◆ PROMPT ◆
Copy out exactly the lines beginning with the one that contains "At what coordinates" and ending at the last line of the listing, skipping any pictures.

◆ DATA UNDER STUDY ◆
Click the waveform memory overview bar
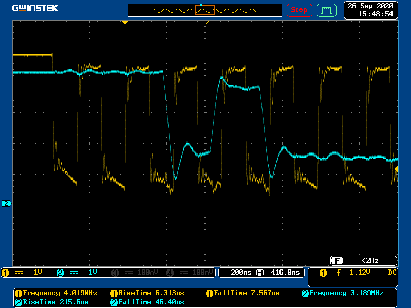This screenshot has height=308, width=411. [204, 10]
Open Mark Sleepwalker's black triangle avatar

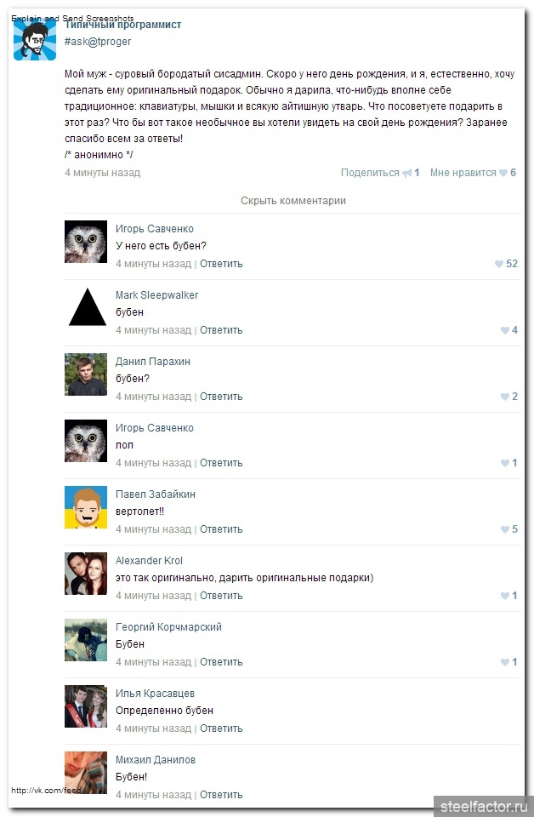(x=86, y=308)
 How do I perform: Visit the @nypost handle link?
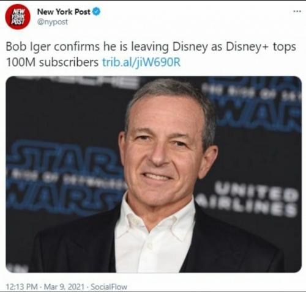[53, 22]
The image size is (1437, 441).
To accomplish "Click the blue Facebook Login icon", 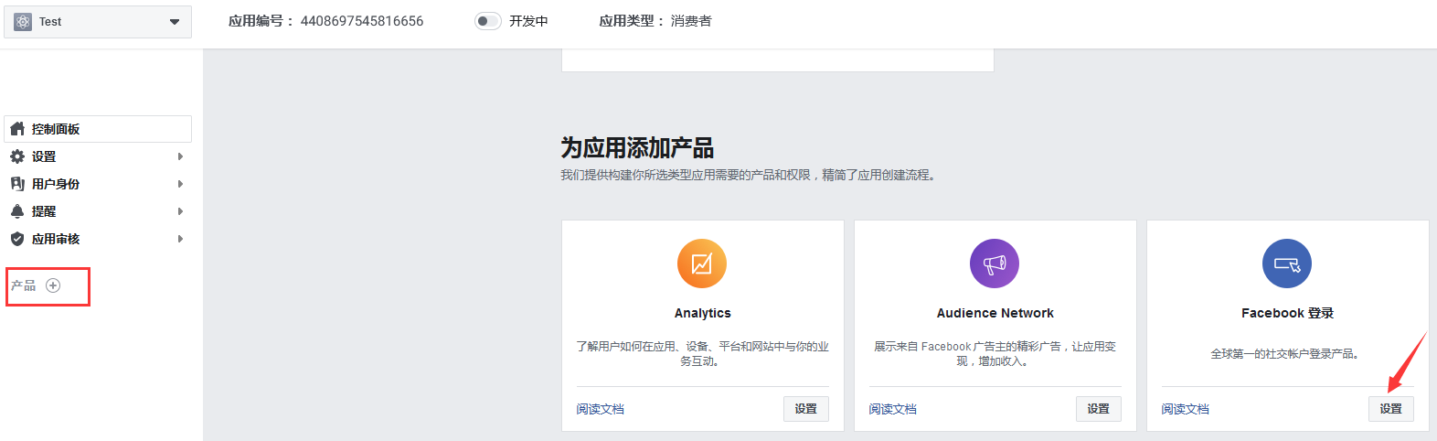I will (1286, 264).
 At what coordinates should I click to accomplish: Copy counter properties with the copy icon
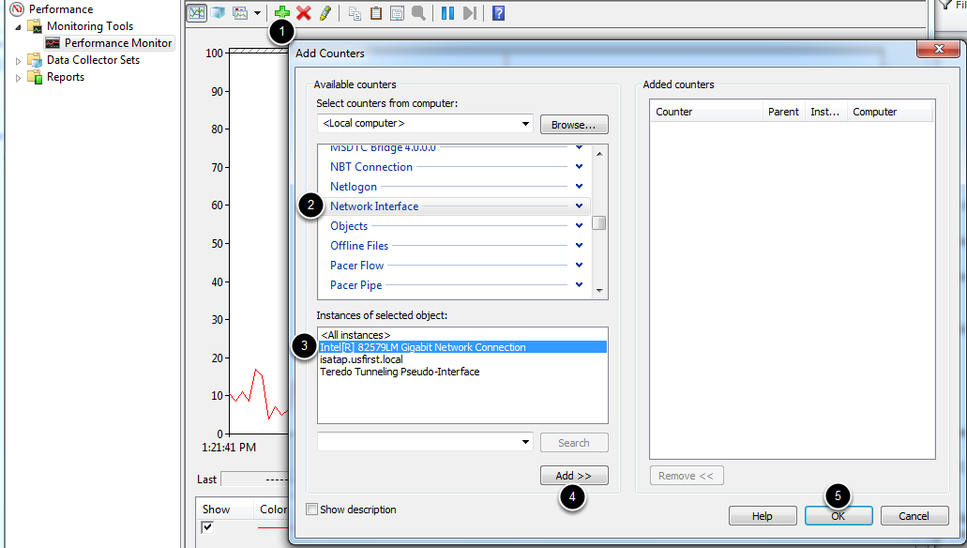355,12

◆ TASK RESULT ◆
 At what coordinates should I click to accomplish: Copy counter properties with the copy icon
355,12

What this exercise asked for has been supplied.